The reply should consist of every entry, repeated exactly.

Pixel coordinate grounding data
[Start of section]

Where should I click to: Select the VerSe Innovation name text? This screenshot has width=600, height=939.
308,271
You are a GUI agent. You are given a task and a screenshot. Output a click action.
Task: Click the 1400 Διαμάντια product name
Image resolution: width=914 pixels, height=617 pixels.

[End of section]

Task result >>
Where should I click to: Select the VerSe Innovation name text? This screenshot has width=600, height=939.
308,271
You are a GUI agent. You are given a task and a screenshot. Output a click action.
Task: Click the 1400 Διαμάντια product name
Image resolution: width=914 pixels, height=617 pixels.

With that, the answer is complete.